What is needed here is an exact repetition of the records below, beginning at the line that has "You are a computer-use agent. This" and stopping after the line that has "Task: Select the BASIC subscription plan card".

(Pixel coordinate grounding data)
================

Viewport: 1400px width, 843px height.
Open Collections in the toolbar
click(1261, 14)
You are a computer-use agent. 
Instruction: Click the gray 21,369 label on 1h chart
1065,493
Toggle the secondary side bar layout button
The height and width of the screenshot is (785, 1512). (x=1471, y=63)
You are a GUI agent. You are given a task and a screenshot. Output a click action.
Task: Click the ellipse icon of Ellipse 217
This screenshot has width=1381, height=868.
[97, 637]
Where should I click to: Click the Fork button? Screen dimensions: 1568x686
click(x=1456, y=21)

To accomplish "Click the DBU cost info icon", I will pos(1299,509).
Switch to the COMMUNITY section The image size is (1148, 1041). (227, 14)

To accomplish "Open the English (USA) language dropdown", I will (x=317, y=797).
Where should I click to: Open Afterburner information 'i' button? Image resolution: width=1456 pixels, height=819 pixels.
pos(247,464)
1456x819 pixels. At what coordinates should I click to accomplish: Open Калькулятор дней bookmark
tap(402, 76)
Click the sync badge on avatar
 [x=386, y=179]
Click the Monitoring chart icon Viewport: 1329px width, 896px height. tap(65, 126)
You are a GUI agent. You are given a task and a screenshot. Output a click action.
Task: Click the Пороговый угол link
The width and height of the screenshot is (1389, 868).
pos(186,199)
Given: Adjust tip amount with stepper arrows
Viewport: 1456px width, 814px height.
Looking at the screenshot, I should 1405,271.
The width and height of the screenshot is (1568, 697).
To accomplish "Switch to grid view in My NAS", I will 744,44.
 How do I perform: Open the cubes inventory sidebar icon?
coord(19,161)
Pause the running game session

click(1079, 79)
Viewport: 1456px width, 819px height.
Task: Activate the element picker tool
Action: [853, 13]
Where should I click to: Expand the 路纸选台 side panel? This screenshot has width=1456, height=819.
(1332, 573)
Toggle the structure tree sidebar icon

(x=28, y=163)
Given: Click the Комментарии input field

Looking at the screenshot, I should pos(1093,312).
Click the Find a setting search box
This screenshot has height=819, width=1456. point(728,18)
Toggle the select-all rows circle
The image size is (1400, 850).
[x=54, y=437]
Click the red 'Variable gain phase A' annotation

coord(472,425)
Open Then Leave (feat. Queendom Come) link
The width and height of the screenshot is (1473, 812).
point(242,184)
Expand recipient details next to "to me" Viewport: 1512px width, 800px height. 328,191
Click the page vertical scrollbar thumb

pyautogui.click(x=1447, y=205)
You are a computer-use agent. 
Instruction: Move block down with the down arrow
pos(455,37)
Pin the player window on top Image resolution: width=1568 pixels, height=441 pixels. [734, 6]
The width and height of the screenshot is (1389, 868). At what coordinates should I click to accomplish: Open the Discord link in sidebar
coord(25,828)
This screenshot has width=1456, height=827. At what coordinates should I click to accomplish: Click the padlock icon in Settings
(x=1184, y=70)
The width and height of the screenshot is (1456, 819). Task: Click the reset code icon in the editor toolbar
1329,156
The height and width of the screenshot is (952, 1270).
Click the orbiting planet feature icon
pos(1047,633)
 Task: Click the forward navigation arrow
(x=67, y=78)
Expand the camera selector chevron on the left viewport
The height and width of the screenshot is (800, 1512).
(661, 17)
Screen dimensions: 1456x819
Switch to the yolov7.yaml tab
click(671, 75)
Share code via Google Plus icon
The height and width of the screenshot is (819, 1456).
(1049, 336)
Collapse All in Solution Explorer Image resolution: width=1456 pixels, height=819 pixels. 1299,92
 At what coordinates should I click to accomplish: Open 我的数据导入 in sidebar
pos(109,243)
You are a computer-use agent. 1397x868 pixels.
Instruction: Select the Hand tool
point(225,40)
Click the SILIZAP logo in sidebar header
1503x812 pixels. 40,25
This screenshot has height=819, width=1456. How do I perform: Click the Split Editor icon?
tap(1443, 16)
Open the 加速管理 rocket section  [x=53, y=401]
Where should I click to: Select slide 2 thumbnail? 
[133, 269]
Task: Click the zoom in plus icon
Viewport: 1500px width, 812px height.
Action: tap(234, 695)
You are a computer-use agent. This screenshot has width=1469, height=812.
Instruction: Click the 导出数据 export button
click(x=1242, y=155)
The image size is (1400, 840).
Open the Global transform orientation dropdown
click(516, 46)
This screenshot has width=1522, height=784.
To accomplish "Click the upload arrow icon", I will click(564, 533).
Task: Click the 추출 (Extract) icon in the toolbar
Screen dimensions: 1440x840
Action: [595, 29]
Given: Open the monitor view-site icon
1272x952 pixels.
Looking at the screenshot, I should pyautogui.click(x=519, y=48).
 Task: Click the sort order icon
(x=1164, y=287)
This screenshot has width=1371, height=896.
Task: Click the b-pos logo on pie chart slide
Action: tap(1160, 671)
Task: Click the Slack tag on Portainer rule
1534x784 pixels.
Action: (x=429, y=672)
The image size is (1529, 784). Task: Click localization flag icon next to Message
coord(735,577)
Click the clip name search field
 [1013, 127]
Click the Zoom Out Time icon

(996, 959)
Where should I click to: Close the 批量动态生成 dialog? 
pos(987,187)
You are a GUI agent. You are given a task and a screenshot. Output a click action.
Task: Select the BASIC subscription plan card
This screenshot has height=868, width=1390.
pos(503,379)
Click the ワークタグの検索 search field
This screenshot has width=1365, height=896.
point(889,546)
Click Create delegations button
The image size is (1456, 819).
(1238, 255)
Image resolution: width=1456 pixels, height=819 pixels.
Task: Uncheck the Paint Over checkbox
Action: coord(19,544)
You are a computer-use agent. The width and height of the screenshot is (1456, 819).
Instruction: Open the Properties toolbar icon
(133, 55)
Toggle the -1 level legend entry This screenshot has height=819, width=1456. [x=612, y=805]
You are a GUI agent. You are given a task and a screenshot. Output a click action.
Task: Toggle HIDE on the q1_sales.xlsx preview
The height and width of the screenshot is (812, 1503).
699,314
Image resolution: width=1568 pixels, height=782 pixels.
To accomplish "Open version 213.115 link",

================

:: Answer for the task ::
You are a computer-use agent. This screenshot has width=1469, height=812.
Instruction: Click the 导出数据 export button
click(x=1242, y=155)
The image size is (1400, 840).
Open the Global transform orientation dropdown
click(516, 46)
This screenshot has width=1522, height=784.
To accomplish "Click the upload arrow icon", I will click(564, 533).
Task: Click the 추출 (Extract) icon in the toolbar
Screen dimensions: 1440x840
Action: [595, 29]
Given: Open the monitor view-site icon
1272x952 pixels.
Looking at the screenshot, I should pyautogui.click(x=519, y=48).
 Task: Click the sort order icon
(x=1164, y=287)
This screenshot has width=1371, height=896.
Task: Click the b-pos logo on pie chart slide
Action: tap(1160, 671)
Task: Click the Slack tag on Portainer rule
1534x784 pixels.
Action: (x=429, y=672)
The image size is (1529, 784). Task: Click localization flag icon next to Message
coord(735,577)
Click the clip name search field
 [1013, 127]
Click the Zoom Out Time icon

(996, 959)
Where should I click to: Close the 批量动态生成 dialog? 
pos(987,187)
You are a GUI agent. You are given a task and a screenshot. Output a click action.
Task: Select the BASIC subscription plan card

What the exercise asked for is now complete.